Persia juga memberikan sumbangan dalam sejarah perkembangan ilmu pengetahuan dunia islam, disamping kesenian, sastra Persia lebih menonjol pengaruhnya dibanding karya filasafat. Versi bahasa Arabnya menjadi landasan penerjamaahan 40 bahasa, termasuk bahasa Eropa , Ibrani, Turki, Etiopa, dan Melayu. Buku tersebut dimaksudkan bagi para pangeran mengenai hukum-hukum pemerintahan, yang disampaikan melalui kisah-kisah hewan, di terjmahkan kedalam bahasa arab oleh al-Muqtaffa[15]

Pemikiran Yunani banyak mempengaruhi para pemikir dunia islam sehingga puncaknya pada masa khalifah al-Ma’mun yang berfikir rasionalistik, yang menyatakan teks-teks al-qur’an harus bersesuaian dengan nalar manusia, Fihrist mengungkapkan bahwa Aristoteles muncul pada mimpi khalifah dan menyakinkanya wahyu harus sejalan dengan akal. sejalan dengan kebijakan yang ia ambil, pada 830 di Baghdad al-Ma’mun membangun al-Hikamh[16] (rumah kebijaksanaan), sebuah perpustakaan, akademi, sekaligus biro penerjemaahan, yang bergai hal merupakan lembaga pendidikan paling penting setelah berdirinya museum iskandariyah pada paruh pertama abad ke 3 S.M.. Dimulai pada masa al-Ma’mun , dan berlanjut pada masa penerusnya, aktivitas intelektual berpusat di akademi yang baru didirikan itu.
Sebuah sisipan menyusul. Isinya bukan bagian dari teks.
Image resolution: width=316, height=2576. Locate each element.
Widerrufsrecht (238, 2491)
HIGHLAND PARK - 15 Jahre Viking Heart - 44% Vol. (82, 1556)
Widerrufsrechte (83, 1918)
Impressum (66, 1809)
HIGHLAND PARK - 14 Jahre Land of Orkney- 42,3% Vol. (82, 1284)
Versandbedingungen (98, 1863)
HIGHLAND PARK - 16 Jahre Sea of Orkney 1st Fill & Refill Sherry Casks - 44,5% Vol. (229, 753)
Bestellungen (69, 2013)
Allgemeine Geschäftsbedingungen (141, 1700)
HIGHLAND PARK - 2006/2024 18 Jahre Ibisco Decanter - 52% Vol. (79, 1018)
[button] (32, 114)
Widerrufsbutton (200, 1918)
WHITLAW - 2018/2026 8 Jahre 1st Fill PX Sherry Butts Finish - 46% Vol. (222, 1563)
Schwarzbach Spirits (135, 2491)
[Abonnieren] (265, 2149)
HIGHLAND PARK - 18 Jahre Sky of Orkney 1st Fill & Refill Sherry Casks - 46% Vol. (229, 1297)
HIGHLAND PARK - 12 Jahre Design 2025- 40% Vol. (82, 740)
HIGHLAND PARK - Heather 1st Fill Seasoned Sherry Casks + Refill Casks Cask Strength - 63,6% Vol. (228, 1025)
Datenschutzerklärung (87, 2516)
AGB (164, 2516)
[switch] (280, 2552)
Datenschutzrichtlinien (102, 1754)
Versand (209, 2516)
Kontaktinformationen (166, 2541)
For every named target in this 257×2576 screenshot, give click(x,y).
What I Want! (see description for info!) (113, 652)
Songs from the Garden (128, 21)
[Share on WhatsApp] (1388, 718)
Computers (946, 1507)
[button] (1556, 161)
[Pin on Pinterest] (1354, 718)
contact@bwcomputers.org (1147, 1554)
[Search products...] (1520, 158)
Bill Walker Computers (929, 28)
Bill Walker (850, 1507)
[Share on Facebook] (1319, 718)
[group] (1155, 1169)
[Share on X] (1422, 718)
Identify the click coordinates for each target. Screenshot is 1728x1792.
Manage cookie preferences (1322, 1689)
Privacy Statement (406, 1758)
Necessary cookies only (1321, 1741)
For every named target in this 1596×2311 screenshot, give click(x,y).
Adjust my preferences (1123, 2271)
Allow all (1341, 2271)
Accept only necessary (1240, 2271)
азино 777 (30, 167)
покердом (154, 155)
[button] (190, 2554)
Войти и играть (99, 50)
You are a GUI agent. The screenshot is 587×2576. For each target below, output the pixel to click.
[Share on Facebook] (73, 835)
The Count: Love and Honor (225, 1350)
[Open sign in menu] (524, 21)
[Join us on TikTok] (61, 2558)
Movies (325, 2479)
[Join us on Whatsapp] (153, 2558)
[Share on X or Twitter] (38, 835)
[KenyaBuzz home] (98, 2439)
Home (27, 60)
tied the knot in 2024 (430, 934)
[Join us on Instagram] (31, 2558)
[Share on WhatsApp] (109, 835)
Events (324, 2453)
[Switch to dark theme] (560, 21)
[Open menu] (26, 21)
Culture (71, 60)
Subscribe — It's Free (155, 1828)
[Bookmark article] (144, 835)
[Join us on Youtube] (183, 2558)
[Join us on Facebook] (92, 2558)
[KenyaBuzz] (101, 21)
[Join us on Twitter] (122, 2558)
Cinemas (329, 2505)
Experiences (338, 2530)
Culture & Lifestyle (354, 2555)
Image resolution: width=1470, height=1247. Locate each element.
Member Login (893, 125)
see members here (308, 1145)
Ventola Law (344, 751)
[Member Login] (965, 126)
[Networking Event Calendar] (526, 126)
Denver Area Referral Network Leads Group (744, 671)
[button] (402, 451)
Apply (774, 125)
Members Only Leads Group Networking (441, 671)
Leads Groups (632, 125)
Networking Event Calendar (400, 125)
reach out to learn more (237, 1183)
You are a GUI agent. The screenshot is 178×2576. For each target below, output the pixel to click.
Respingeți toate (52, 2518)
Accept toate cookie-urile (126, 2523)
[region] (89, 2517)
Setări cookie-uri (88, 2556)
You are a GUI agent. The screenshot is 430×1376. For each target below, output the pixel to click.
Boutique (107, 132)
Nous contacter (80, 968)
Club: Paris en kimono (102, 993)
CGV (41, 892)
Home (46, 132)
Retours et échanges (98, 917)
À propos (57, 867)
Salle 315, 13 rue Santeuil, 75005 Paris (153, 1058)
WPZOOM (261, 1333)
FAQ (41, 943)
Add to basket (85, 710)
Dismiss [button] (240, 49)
Era penerjemahaan dinasti Abbasiyah berlangsung selama seabad yang dimulai pada 750 M. karena kebayakan penerjemaahan adalah orang yang berbahasa Aramaik, maka bahasa Yunani pertama diterjamaahkan kedalam bahasa Aramaik (Syuriah) sebelum akhirnya diterjamahkan kedalam bahasa Arab.

Salah satu penerjemah pertama dari bahasa Yunani adalah Abu Yahya ibn al-Bathiq, yang terkenal karena menrjemahkan karya-karya Galen dan Hipocrates (w. 436 S.M.) untuk al-Manshur, dan karya Ptolemius, Quadripartitun, untuk khalifah lainnya. Elemen karya Eauclid dan Almagest, dalam bahasa Arab disebut al-Majisthi atau al-Mijisthi (yang berasal dari bahasa Yunani, Megistc, yang berarti “terbesar”), sebuah karya besar Ptolemius tentang astronomi dan terjadi perivisian semua karya yang telah diterjemaahkan pada masa al-Rasyid dan al-Ma’mun, terutama manuskrip tentang kedokteran, yang dibawa oleh khalifah dari Ankara dan Amorium.

2.6.1 Ilmuan –Ilmuan Islam

Zakaria al-Arazi (865-925), Al-Razi terkenal dengan Razhes (bahasa latin), beliau adalah ahli kedokteran klinis, dan penerus ibn Hayyan dalam pengembangan ilmu kimia. Ia melakukan penelitian empiris dengan menggunakan peralatan yang lebih canggih dibanding dengan kegiatan ilmiah sebelumnya dan mencatat setiap perlakuan kimiawi yang dikenakannya terhadap bahan-bahan yang ditelitinya serta hasilnya. Bukunya merupakan buku manual laboratorium kimia pertama.

Al-Farabi (870-950); al-Farabi dikenal dibarat dengan nama Alpharabius adalah filosof yang ahli dalam bidang logika, matematika, dan pengobatan. Dalam bidang fisika, al-Farabi menulis kitab al-Musiqa, kitab yang ditulisnya begitu banyak dan sebagian masih dapat dibaca hingga sekarang ini. Diantaranya adalah; al-Tanbih ‘ala Sabil al-Sadat, Ihsa al-Ulum, al-Jam’bayn Ra’y al-Hakimayn, dan masih anyak lagi.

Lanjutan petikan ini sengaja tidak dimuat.